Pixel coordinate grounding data
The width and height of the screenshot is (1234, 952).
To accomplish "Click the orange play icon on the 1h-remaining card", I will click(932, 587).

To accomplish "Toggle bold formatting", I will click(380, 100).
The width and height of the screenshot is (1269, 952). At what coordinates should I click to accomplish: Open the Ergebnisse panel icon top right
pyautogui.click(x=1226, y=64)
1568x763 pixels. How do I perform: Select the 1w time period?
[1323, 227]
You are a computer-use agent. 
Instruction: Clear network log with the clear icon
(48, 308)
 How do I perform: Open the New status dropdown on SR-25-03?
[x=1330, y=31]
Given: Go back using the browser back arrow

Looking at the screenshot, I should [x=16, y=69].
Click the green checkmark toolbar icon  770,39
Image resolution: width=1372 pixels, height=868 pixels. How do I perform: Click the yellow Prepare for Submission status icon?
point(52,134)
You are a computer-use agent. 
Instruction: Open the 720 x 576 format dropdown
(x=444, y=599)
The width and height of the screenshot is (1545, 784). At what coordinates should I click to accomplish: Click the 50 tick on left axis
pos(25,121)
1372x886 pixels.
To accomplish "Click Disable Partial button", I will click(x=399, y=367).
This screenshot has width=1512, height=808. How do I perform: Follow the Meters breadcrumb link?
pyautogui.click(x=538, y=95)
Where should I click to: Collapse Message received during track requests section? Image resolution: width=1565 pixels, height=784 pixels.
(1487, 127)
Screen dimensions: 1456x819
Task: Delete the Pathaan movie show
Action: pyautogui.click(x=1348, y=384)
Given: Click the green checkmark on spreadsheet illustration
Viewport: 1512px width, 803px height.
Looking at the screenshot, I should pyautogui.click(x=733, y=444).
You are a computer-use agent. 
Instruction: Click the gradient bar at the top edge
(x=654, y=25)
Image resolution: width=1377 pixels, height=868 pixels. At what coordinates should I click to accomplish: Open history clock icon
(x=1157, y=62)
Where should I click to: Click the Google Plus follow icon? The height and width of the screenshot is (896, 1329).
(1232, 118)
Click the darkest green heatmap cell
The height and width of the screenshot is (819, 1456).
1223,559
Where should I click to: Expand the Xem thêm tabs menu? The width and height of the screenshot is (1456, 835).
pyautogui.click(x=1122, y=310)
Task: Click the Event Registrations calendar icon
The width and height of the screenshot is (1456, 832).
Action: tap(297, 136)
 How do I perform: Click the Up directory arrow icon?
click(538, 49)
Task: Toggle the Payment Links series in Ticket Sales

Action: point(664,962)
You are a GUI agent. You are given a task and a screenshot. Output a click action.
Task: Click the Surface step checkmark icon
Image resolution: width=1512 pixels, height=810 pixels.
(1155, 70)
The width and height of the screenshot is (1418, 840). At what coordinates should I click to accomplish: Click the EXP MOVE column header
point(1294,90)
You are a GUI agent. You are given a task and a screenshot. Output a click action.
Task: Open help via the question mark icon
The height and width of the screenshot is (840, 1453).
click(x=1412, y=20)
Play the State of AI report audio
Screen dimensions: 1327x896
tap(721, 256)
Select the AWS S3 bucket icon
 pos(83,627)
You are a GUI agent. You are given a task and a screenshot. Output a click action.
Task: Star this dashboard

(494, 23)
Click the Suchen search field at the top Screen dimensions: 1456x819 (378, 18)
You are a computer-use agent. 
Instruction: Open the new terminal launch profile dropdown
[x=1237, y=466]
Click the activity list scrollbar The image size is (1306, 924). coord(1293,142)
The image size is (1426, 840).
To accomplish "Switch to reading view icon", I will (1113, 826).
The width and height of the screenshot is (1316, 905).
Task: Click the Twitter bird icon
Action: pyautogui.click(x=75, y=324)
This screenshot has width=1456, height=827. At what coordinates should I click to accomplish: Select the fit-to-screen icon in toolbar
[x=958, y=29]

WHAT THE TASK REQUIRES: Out of the data above, give again only the lines starting at the one holding "Task: Toggle the" and ending at the one holding "Task: Open help via the question mark icon", unchanged.

WRITTEN REPLY:
Task: Toggle the Payment Links series in Ticket Sales

Action: point(664,962)
You are a GUI agent. You are given a task and a screenshot. Output a click action.
Task: Click the Surface step checkmark icon
Image resolution: width=1512 pixels, height=810 pixels.
(1155, 70)
The width and height of the screenshot is (1418, 840). At what coordinates should I click to accomplish: Click the EXP MOVE column header
point(1294,90)
You are a GUI agent. You are given a task and a screenshot. Output a click action.
Task: Open help via the question mark icon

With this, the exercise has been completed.